Das Gericht aber folgt dem Antrag der Anklage und verhängt drei Jahre und neun Monate Haft. Aus Sicht der Bundesanwaltschaft hat der Prozess Mine K. der Mitgliedschaft in einer terroristischen Vereinigung überführt.

Nach dem Studium der Politikwissenschaften radikalisiert sich Mine K. zusehends. Spätestens 2014 träumt sie von einem Leben in einem islamischen Gottesstaat.
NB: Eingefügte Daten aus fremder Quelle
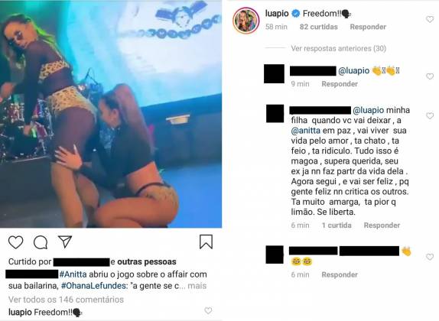The width and height of the screenshot is (439, 321).
Task: Click Responder under luapio's top comment
Action: pyautogui.click(x=368, y=27)
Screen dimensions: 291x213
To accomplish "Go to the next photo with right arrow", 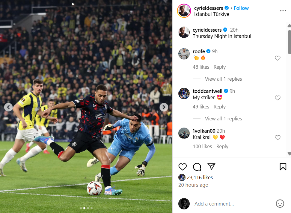I will 164,107.
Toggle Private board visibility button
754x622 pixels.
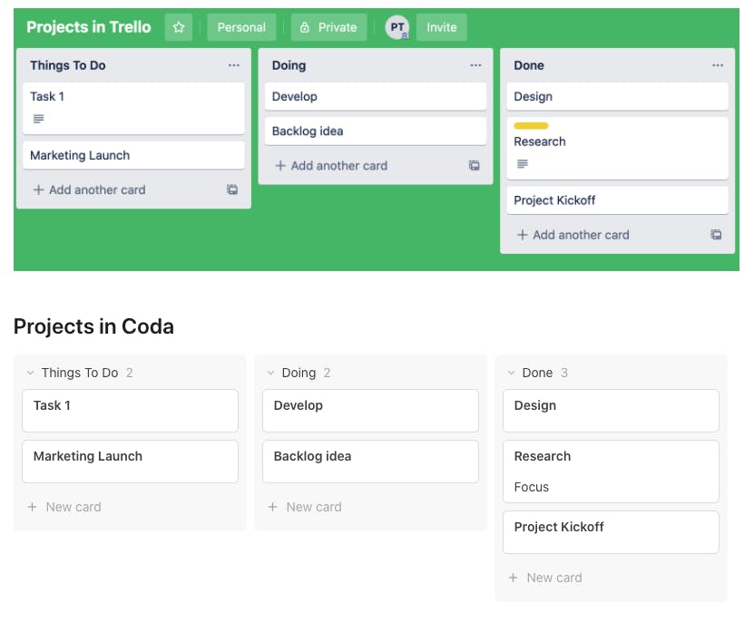(x=328, y=27)
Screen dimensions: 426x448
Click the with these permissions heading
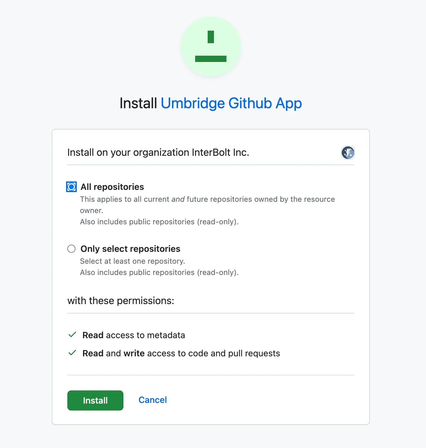121,301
Die Mutter eines kleinen Sohnes verlässt ihren ersten Mann, weil er ihr zu gemäßigt erscheint.

Kölner Angeklagte: Frau macht für IS-Kämpfer den Haushalt

Im Netz schlägt sie radikale Töne an und knüpft via Facebook Kontakt zu einem Hardcore-Islamisten: Murat D. aus dem westfälischen Herford. Die beiden heiraten im Januar 2015 nach islamischem Brauch via Skype. Kurz darauf reist Mine K. mit ihrem achtjährigen Jungen zu ihrem neuen Ehemann in die Türkei. Gemeinsam lassen sie sich über die Grenze schleusen und schließen sich den IS-Brigaden im irakischen Mossul an.
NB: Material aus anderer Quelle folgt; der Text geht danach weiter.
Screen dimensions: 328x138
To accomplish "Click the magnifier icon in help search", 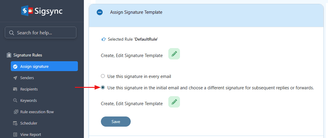I will click(x=12, y=33).
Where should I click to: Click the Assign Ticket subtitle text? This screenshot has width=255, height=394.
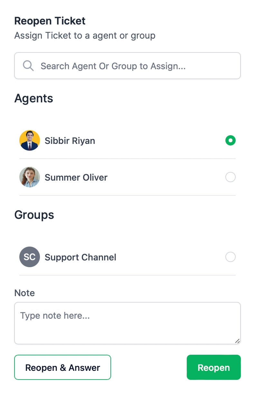[x=85, y=35]
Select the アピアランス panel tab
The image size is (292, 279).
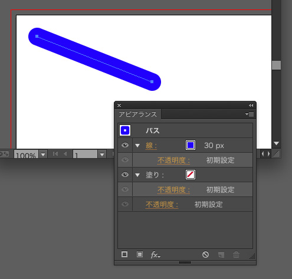(137, 114)
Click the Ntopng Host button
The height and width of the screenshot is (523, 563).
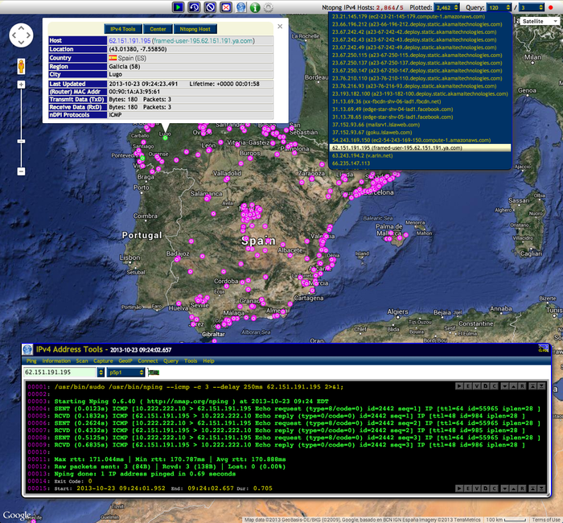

Während Murat D. an der Front für einen Monatslohn von 250 US-Dollar kämpft, macht die Kölner Islamistin den Haushalt. Bald zieht das Paar in die irakische Stadt Tal Afar. Dort hat der IS Wohnungen für seine Kämpfer requiriert. So auch für Mine K. und ihren Mann. Sie bekommen ein Haus mit Garten zugewiesen, das angeblich von einer schiitischen Familie requiriert wurde.

Kölner IS-Braut: Angeklagte soll fremdes Eigentum geplündert haben

Aus Sicht der Richter steht fest, dass Mine K. nicht nur Hausfrau und Mutter im besetzten Gebiet gewesen ist, sondern mit ihrem Gatten fremdes Eigentum geplündert hat. Ein völkerrechtswidriger Verstoß, der ein Kriegsverbrechen darstellt.

Aus dem Vorfall leitet der OLG-Senat zugleich auch den Vorwurf der Mitgliedschaft in einer terroristischen Vereinigung ab. Durch die Übernahme des Wohnhauses habe man demnach den Gebietsanspruch des IS gefestigt, um eine Rückeroberung durch gegnerische Militärverbände zu erschweren.

Kölner Angeklagte kehrt 2018 nach Deutschland zurück

Nach dem Tod ihres Mannes bei einem Gefecht zahlen die Kalifats-Brigaden Mine K. einmalig 1000 Dollar aus. Bald darauf flieht sie desillusioniert in die Türkei. Im Oktober 2018 reist Mine K. mit ihrem zwölfjährigen Sohn nach Deutschland zurück und wird am Flughafen verhaftet.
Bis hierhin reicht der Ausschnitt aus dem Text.